- EXERCISE INPUTS:
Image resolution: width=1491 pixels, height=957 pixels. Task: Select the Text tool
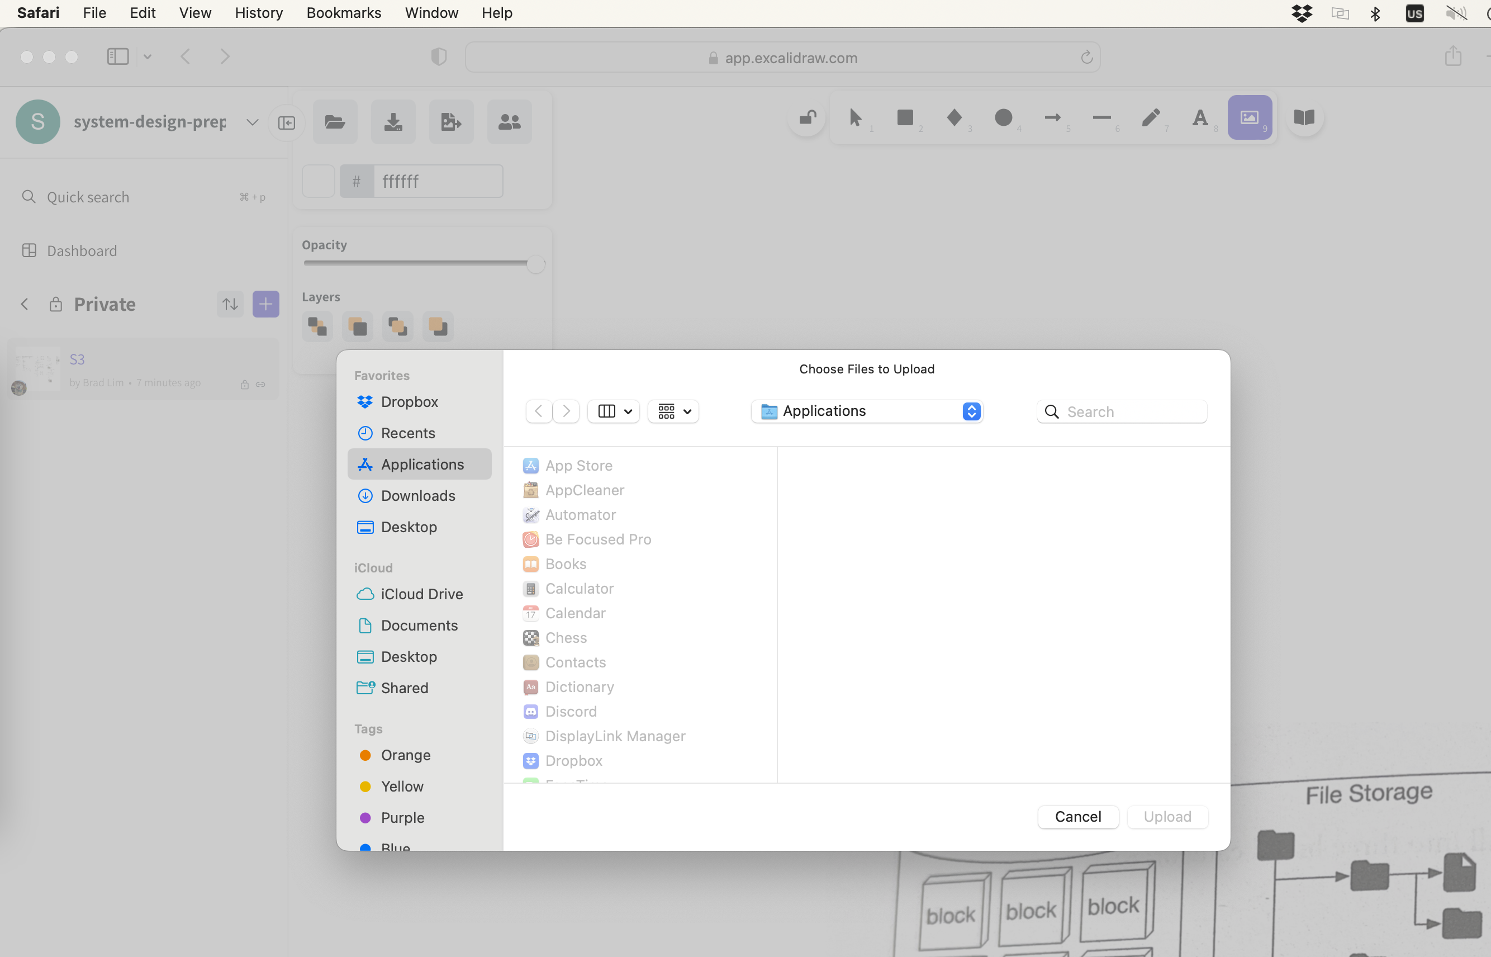[1200, 118]
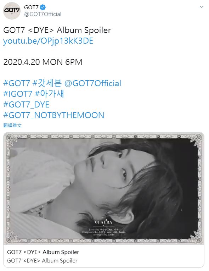The width and height of the screenshot is (209, 271).
Task: Click the @GOT7Official mention in tweet
Action: coord(93,83)
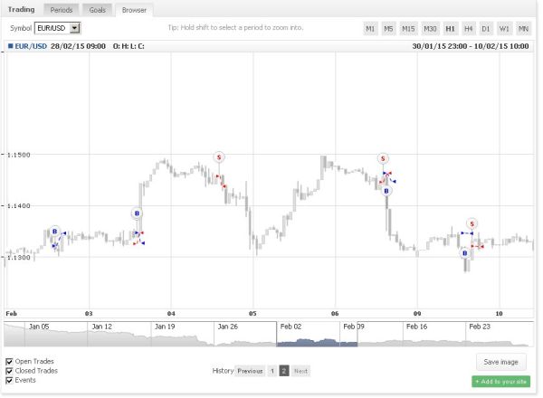Toggle the Closed Trades checkbox

click(9, 371)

- WHAT IS REQUIRED:
Copy these entries word for word, leaving out the pictures.

- COMPLETE RESPONSE:
Image resolution: width=1491 pixels, height=957 pixels. Task: Select the Text tool
[1200, 118]
The width and height of the screenshot is (209, 271).
Task: Click the @GOT7Official mention in tweet
Action: coord(93,83)
Toggle the Closed Trades checkbox

click(9, 371)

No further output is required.